## Begin EXTRACT TO READ
President Truman signing the North Atlantic Treaty with Portuguese Ambassador Teotónio Pereira standing behind.

Despite the authoritarian character of the regime, Portugal did not experience the same levels of international isolation as Spain did following World War II. Unlike Spain, Portugal under Salazar was accepted into the Marshall Plan (1947-1948) in return for the aid it gave to the Allies during the final stages of the war. Furthermore, also unlike Spain, it was one of the 12 founding members of the North Atlantic Treaty Organisation (NATO) in 1949, a reflection of Portugal's role as an ally against communism during the Cold War in spite of its status as the only non-democratic founder. In 1950, Portugal joined the European Payments Union and participated in the founding of the European Free Trade Association (EFTA) in 1960 and the Organisation for Economic Co-operation and Development in 1961. It joined the General Agreement on Tariffs and Trade in 1962, and finally, Portugal signed a free trade agreement with the European Economic Community in 1972, still under the auspices of the Estado Novo.[99]

Education and literacy rates

Although the militants of the First Republic had chosen education as one of their banner causes, the evidence shows that the more democratic First Republic was less successful than the authoritarian Estado Novo in expanding elementary education. Under the First Republic, literacy levels in children aged 7 to 14 registered a modest increase from 26 per cent in 1911 to 33 per cent in 1930. Under the Estado Novo, literacy levels in children aged 7 to 14 increased to 56 per cent in 1940, 77 per cent in 1950 and 97 per cent in 1960.[100]

Required elements of primary schools during the Estado Novo: a crucifix and portraits of Salazar and Américo Tomás.

In the 1960s, Portugal made public education available for all children between the ages of six and twelve and founded universities in the overseas provinces of Angola and Mozambique (the University of Luanda and the University of Lourenço Marques). In 1971, it recognised the Portuguese Catholic University, and by 1973 founded several state-run universities across mainland Portugal (the Minho University, the New University of Lisbon, the University of Évora, and the University of Aveiro). In addition, the long-established universities of Lisbon and Coimbra were greatly expanded and modernised. New buildings and campuses were constructed, such as the Cidade Universitária (Lisbon) and the Alta Universitária (Coimbra).
## End EXTRACT TO READ
## Begin SOURCE RECORDS
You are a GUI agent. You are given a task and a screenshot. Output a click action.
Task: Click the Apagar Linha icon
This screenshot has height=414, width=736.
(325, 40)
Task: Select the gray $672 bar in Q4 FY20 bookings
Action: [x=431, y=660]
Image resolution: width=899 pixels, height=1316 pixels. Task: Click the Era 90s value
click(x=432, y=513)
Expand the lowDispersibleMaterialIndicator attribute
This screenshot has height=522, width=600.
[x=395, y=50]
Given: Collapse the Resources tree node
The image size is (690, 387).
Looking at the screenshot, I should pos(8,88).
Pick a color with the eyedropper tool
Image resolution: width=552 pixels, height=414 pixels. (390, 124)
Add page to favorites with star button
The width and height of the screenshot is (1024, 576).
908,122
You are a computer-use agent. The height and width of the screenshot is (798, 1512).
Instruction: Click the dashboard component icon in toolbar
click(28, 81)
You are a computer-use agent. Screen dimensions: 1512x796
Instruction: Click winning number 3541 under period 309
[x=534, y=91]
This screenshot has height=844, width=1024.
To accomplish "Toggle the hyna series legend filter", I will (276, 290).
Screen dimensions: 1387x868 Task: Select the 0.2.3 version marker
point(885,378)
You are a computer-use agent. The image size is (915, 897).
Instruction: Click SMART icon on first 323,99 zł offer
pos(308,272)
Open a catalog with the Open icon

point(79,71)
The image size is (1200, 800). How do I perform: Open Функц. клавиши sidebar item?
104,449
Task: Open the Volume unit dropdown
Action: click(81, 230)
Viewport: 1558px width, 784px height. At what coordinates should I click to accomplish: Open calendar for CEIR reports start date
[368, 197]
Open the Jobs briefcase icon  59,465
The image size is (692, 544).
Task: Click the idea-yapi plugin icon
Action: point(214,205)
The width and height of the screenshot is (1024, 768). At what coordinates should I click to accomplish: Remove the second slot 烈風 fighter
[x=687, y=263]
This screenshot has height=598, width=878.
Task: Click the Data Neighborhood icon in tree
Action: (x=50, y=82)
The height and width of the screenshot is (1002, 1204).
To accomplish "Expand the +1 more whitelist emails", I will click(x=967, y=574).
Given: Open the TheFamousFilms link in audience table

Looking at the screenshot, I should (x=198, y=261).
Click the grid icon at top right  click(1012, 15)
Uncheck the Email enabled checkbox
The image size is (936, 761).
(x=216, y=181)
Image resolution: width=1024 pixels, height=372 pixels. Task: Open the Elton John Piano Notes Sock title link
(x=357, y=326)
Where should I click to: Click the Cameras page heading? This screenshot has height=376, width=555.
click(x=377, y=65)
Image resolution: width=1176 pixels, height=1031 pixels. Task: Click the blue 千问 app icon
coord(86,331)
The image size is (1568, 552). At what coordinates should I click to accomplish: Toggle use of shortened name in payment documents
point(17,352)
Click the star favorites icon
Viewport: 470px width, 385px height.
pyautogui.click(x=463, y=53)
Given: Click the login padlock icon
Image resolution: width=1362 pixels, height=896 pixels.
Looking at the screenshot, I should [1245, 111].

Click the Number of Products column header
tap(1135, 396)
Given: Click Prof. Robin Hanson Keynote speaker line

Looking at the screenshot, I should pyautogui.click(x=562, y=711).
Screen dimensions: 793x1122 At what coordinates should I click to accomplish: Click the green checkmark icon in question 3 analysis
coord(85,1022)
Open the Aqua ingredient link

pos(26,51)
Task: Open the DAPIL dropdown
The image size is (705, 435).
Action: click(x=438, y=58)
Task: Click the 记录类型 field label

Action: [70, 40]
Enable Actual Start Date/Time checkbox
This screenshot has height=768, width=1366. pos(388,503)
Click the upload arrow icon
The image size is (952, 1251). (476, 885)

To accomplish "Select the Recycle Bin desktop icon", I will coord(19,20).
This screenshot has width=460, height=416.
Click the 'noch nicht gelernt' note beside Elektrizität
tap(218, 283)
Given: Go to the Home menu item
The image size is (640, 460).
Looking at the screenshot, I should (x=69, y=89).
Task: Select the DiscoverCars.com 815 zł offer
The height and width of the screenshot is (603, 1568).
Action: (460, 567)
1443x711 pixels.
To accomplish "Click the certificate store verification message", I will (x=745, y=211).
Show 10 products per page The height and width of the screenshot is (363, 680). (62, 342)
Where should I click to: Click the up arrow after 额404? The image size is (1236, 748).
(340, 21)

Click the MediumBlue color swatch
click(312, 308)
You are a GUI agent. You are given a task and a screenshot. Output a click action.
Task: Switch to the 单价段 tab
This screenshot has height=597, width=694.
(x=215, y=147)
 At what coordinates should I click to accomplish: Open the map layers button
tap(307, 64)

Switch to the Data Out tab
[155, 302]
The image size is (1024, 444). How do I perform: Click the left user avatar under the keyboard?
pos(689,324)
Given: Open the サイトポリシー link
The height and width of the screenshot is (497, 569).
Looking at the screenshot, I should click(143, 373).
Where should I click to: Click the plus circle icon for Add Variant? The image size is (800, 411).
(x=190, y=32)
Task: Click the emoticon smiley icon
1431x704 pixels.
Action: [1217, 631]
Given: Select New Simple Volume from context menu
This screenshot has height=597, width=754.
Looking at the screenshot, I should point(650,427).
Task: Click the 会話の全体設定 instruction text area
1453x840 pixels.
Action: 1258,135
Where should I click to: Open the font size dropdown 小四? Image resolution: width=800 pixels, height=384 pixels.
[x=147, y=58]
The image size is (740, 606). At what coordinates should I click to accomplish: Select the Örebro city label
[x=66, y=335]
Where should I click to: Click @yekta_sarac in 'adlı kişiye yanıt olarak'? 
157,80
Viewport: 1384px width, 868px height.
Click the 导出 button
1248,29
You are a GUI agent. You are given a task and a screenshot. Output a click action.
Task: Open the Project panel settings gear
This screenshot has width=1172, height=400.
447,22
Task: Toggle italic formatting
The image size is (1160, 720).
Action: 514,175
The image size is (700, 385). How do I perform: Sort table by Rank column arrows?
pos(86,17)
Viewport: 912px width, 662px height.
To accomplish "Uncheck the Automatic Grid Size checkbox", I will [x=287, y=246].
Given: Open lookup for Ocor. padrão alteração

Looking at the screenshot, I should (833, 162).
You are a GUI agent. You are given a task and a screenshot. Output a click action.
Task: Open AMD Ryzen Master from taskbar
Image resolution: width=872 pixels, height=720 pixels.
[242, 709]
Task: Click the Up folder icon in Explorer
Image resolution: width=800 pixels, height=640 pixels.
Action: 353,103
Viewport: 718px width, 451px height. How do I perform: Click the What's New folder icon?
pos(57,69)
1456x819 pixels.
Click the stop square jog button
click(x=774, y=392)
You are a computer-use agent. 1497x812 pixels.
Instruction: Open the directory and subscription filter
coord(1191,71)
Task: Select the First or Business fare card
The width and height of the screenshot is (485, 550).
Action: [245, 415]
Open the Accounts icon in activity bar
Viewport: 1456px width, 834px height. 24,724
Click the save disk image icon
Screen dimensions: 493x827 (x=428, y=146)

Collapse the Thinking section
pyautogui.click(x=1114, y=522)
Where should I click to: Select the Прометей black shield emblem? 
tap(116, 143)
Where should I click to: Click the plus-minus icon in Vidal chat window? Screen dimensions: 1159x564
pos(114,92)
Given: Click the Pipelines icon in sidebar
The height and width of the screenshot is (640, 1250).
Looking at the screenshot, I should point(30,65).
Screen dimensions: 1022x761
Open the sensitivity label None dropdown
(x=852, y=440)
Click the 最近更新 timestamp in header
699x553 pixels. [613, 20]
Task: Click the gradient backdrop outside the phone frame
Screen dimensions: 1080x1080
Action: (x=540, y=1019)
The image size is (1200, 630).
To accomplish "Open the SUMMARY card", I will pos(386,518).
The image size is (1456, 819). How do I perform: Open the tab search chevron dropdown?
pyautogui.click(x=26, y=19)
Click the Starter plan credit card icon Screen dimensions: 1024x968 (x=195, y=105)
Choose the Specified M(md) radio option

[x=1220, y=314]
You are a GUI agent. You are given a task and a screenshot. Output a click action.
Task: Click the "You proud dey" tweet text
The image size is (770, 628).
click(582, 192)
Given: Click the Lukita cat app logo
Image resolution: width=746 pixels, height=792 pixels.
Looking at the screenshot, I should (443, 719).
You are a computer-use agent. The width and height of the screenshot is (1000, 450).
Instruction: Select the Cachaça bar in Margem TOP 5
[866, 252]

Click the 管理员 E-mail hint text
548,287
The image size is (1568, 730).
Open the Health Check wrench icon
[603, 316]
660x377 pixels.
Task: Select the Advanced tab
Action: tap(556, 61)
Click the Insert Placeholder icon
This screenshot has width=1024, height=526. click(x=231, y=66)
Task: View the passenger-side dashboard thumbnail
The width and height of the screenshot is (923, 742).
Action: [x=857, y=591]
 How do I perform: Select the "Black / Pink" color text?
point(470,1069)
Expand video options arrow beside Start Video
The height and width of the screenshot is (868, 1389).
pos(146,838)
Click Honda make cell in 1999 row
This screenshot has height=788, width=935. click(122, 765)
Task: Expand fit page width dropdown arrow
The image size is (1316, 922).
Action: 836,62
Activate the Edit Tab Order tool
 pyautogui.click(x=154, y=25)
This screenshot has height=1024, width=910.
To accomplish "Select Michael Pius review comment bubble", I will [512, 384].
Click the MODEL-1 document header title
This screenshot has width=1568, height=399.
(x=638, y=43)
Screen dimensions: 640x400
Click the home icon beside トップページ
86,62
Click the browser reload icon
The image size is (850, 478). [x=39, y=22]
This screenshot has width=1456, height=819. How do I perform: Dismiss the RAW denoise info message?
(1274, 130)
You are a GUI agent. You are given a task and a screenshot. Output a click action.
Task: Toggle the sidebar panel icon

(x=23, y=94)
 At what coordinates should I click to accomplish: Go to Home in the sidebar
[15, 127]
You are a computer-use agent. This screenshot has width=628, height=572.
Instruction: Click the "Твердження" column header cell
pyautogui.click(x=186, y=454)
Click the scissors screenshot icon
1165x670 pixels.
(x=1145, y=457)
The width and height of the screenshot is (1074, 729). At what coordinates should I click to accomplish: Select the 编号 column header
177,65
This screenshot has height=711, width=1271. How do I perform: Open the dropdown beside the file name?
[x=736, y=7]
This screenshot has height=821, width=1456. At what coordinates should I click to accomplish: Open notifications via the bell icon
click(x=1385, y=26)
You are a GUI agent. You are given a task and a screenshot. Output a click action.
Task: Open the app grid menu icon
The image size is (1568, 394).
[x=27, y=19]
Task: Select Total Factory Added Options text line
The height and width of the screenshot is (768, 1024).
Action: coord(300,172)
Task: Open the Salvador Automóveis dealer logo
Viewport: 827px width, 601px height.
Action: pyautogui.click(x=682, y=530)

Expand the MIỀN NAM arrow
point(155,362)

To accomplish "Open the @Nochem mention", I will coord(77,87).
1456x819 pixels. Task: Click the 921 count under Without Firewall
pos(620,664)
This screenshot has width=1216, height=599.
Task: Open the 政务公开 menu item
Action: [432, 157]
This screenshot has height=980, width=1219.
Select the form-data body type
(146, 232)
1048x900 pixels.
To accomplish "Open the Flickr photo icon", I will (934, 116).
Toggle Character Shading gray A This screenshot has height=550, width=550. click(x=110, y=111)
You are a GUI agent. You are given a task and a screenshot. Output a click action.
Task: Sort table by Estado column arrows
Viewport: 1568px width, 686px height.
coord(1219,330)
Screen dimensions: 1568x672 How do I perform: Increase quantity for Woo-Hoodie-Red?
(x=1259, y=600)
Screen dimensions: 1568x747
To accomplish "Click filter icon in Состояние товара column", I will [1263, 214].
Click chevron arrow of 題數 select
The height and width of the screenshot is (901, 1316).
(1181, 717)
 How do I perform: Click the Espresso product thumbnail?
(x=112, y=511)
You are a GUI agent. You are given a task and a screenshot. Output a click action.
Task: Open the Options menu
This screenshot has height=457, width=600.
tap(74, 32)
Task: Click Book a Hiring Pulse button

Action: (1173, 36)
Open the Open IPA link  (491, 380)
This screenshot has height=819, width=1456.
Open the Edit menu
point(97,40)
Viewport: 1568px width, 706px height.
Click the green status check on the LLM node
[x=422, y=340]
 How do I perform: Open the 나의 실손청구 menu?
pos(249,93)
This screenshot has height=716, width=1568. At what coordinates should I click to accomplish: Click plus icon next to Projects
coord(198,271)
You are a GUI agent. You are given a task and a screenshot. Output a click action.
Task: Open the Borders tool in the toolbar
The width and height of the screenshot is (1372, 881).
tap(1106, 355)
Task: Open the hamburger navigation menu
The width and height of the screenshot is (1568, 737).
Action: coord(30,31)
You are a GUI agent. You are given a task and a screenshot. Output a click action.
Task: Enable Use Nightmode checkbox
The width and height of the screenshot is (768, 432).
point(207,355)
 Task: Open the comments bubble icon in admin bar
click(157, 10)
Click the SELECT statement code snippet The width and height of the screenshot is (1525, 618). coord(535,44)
## End SOURCE RECORDS
* _GIVEN INSTRUCTION 1_:
Reproduce the passage on Portugal under the Estado Novo from "Required elements of" up to and including "Alta Universitária (Coimbra).".
* _GIVEN INSTRUCTION 2_:
Output the lines of the listing as a numbered list, from its first line up to and including the line containing "Action: [x=431, y=660]", and omit any blank lines.

* _SOLUTION 1_:
Required elements of primary schools during the Estado Novo: a crucifix and portraits of Salazar and Américo Tomás.

In the 1960s, Portugal made public education available for all children between the ages of six and twelve and founded universities in the overseas provinces of Angola and Mozambique (the University of Luanda and the University of Lourenço Marques). In 1971, it recognised the Portuguese Catholic University, and by 1973 founded several state-run universities across mainland Portugal (the Minho University, the New University of Lisbon, the University of Évora, and the University of Aveiro). In addition, the long-established universities of Lisbon and Coimbra were greatly expanded and modernised. New buildings and campuses were constructed, such as the Cidade Universitária (Lisbon) and the Alta Universitária (Coimbra).

* _SOLUTION 2_:
1. You are a GUI agent. You are given a task and a screenshot. Output a click action.
2. Task: Click the Apagar Linha icon
3. This screenshot has height=414, width=736.
4. (325, 40)
5. Task: Select the gray $672 bar in Q4 FY20 bookings
6. Action: [x=431, y=660]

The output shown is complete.